Katie Taylor is a contemporary sculptural installation artist located in Oxford, UK. Holding a first-class degree in Textiles, she is presently pursuing a Ph.D. at Oxford Brookes University. Her artistic focus revolves around the exploration of our place in the world, the fragility of life, the inevitability of death, and the precariousness of our existence. Often, she draws upon history and historical research as foundational elements in her work. A persistent theme in her art is forensic anthropology and its role in determining identity, a topic integral to her current Ph.D. research.

Katie employs a diverse range of media to craft contemporary sculptural installations that delve into the intersection of materiality and memory. Her creations contemplate how we are commemorated posthumously through our possessions, delving into the conceptual and emotional depth of objects to explore the enduring aspects of remembrance beyond death.

Manifesto and process

I. Core Beliefs

  1. Material Holds Memory I believe that matter—flesh, fibre, fabric, and fragment—retains the residue of lived experience. Through touch, trace, and transformation, I work to surface what is hidden or erased, giving presence to absence.

  2. Art as Forensic Witness I use art to investigate the silent stories of unidentified individuals, lost lives, and social erasure. My practice is an act of witnessing, of naming the unnamed, and of restoring dignity through aesthetic testimony.

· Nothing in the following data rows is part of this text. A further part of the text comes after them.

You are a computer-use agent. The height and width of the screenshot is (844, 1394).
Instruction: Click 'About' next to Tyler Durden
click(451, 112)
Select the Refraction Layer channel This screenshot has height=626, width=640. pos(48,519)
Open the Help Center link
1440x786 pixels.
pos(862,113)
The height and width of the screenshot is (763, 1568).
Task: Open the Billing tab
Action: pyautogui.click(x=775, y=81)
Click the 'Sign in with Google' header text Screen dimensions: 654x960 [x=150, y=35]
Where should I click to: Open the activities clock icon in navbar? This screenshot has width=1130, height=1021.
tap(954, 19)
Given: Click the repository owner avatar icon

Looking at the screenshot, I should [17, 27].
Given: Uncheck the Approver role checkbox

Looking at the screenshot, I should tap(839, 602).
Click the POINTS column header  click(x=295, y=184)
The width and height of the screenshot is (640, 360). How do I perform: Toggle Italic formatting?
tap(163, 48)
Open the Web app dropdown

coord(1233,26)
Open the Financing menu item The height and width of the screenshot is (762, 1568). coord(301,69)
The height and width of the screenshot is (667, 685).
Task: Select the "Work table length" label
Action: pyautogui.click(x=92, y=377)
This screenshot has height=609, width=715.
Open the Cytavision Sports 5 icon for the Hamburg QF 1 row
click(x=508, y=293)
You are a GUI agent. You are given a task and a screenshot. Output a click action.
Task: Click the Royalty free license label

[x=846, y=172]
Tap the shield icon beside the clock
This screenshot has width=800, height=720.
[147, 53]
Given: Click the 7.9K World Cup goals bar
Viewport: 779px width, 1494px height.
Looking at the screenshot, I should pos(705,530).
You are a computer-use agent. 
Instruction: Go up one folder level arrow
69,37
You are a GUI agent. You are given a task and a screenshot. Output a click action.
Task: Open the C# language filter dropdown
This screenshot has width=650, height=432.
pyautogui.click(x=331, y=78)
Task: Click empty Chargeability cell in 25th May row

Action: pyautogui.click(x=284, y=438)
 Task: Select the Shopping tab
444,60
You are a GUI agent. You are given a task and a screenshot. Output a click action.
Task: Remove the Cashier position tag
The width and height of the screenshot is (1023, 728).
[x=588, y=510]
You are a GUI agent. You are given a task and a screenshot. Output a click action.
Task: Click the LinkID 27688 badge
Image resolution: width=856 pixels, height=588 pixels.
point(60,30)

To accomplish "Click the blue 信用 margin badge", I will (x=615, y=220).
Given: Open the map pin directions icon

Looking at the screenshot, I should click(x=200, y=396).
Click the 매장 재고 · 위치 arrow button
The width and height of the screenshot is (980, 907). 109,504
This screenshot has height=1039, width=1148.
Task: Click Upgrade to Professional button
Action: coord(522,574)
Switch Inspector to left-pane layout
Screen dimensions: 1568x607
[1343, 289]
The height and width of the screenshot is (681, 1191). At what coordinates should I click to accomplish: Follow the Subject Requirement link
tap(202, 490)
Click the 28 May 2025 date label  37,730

  3. Making is a Form of Mourning Objects are more than artefacts—they are transitional companions in times of grief, rupture, and rebirth. I make to understand, to hold, to let go.

  4. The Political is Material The body is not neutral. The materials I use—human skin, forensic textiles, discarded remnants—are inherently political. They speak to histories of violence, displacement, and survival.

II. Methodologies

  1. Interdisciplinary Excavation I draw on forensic anthropology, archaeology, textile practice, and death studies. Research and material practice are not separate—they are co-constitutive.

  2. Reclamation through Process I reclaim and repurpose discarded, broken, or taboo materials—bioplastics, cast pewter, forensic clothing—not to fix them, but to honour their transformation.

  3. Liminal Installation I create immersive environments that invite the viewer into spaces of vulnerability, fragmentation, and unresolved transition. The work often resists narrative closure.

  4. Collaborative Engagement I work alongside communities, researchers, and other artists to amplify marginalised voices. My practice is grounded in empathy, ethics, and shared authorship.